• What you have to do: Copy the lines starting at the first one and ending at the line that contains "[x=91, y=310]", both included, keeping their wording unchanged. Multiply every coordinate in the answers by 0.4 and round each result to a whole number, with halves rounded up.

(Pointing records for text and elements)
---+---

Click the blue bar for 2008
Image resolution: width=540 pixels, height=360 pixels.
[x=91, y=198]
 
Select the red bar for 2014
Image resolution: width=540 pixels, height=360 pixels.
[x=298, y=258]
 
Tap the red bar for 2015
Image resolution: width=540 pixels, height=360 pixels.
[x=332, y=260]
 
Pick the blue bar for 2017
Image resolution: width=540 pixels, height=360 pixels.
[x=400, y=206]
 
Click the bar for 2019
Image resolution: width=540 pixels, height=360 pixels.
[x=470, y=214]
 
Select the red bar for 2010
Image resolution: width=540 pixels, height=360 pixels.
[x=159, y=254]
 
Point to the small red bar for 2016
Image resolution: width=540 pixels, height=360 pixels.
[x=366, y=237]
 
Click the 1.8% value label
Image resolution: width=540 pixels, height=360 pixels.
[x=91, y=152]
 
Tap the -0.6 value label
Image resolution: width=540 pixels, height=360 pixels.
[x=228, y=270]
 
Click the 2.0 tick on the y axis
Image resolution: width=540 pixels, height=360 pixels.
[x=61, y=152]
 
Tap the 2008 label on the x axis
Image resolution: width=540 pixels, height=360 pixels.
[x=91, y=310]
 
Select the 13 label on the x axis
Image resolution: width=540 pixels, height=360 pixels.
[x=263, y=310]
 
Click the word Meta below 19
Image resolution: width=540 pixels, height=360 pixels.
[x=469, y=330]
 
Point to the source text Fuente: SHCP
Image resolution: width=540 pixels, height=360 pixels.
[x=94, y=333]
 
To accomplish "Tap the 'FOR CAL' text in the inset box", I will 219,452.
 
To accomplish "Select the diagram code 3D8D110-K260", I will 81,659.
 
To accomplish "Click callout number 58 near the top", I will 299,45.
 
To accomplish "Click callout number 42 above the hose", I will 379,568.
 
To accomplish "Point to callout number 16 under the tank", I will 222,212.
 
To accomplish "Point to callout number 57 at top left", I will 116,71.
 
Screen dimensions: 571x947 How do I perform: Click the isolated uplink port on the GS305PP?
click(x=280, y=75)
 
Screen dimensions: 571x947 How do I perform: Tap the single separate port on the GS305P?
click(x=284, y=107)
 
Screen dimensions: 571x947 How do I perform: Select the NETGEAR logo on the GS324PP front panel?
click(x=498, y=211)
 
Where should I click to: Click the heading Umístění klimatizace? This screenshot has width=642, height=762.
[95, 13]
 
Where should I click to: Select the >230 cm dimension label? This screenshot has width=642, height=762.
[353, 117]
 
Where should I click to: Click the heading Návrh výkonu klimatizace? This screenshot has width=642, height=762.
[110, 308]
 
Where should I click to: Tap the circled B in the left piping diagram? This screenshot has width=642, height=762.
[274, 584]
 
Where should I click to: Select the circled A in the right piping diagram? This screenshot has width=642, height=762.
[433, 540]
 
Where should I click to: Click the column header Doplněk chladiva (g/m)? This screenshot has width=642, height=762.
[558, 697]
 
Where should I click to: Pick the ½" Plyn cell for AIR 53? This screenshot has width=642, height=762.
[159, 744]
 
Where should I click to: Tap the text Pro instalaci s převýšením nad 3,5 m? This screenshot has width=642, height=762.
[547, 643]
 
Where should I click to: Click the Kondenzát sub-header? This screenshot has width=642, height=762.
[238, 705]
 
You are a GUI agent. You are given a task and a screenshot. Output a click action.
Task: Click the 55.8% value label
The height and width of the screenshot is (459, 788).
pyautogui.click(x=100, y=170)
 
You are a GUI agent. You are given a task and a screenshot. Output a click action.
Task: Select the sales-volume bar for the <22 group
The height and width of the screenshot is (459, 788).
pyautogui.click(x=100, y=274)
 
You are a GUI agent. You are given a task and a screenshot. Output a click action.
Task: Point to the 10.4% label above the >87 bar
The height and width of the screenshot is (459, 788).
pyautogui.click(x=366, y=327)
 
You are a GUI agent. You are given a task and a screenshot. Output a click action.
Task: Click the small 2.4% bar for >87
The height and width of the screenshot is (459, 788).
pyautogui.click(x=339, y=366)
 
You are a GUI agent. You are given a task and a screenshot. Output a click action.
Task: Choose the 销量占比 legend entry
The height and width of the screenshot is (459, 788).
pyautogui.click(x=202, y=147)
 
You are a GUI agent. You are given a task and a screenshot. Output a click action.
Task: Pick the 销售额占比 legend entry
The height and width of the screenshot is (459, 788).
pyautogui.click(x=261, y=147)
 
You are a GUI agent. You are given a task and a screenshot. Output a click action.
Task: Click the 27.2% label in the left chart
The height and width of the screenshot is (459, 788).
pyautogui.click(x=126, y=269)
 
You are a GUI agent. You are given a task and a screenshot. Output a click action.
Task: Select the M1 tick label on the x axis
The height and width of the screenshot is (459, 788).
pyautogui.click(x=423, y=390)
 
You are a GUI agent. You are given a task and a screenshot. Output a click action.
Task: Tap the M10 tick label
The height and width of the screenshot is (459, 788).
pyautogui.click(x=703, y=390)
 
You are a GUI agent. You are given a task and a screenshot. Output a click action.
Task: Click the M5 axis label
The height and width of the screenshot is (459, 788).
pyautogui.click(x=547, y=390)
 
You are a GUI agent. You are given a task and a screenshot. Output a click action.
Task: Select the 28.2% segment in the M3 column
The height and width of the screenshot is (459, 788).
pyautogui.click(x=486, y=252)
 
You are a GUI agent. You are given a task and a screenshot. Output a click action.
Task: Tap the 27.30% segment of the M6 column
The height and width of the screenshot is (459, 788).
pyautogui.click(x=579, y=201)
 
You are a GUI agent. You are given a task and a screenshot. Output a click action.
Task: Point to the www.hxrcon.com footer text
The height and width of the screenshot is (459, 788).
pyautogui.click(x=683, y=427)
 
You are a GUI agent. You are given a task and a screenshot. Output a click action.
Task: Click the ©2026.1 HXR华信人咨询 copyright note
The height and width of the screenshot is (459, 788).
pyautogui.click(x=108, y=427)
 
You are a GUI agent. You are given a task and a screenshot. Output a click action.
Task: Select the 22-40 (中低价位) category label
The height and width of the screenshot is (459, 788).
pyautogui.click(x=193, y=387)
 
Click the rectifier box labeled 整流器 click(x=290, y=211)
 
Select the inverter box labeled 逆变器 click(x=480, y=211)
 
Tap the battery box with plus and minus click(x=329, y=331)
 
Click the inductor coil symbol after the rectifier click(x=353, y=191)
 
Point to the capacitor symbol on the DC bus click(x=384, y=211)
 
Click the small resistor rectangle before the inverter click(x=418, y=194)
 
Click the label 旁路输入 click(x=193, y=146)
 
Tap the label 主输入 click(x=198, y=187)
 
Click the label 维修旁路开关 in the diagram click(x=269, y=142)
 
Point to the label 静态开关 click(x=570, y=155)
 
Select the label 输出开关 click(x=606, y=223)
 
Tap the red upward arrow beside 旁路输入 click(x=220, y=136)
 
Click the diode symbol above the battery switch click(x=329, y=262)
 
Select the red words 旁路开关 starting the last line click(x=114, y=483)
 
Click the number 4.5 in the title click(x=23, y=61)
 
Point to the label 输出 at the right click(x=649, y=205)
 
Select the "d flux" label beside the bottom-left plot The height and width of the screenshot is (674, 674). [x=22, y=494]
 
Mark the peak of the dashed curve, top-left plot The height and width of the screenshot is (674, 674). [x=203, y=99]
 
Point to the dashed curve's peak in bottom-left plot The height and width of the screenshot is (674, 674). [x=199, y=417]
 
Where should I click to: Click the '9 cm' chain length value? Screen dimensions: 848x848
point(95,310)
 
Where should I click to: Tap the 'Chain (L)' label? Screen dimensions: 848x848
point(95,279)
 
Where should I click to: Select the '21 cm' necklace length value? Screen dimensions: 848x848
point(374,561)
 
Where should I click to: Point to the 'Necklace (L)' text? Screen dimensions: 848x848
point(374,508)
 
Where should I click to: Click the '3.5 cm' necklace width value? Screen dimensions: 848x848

---+---

• Correct result:
Click the blue bar for 2008
Image resolution: width=540 pixels, height=360 pixels.
[x=36, y=79]
 
Select the red bar for 2014
Image resolution: width=540 pixels, height=360 pixels.
[x=119, y=103]
 
Tap the red bar for 2015
Image resolution: width=540 pixels, height=360 pixels.
[x=133, y=104]
 
Pick the blue bar for 2017
Image resolution: width=540 pixels, height=360 pixels.
[x=160, y=82]
 
Click the bar for 2019
Image resolution: width=540 pixels, height=360 pixels.
[x=188, y=86]
 
Select the red bar for 2010
Image resolution: width=540 pixels, height=360 pixels.
[x=64, y=102]
 
Point to the small red bar for 2016
Image resolution: width=540 pixels, height=360 pixels.
[x=146, y=95]
 
Click the 1.8% value label
Image resolution: width=540 pixels, height=360 pixels.
[x=36, y=61]
 
Tap the -0.6 value label
Image resolution: width=540 pixels, height=360 pixels.
[x=91, y=108]
 
Click the 2.0 tick on the y axis
Image resolution: width=540 pixels, height=360 pixels.
[x=24, y=61]
 
Tap the 2008 label on the x axis
Image resolution: width=540 pixels, height=360 pixels.
[x=36, y=124]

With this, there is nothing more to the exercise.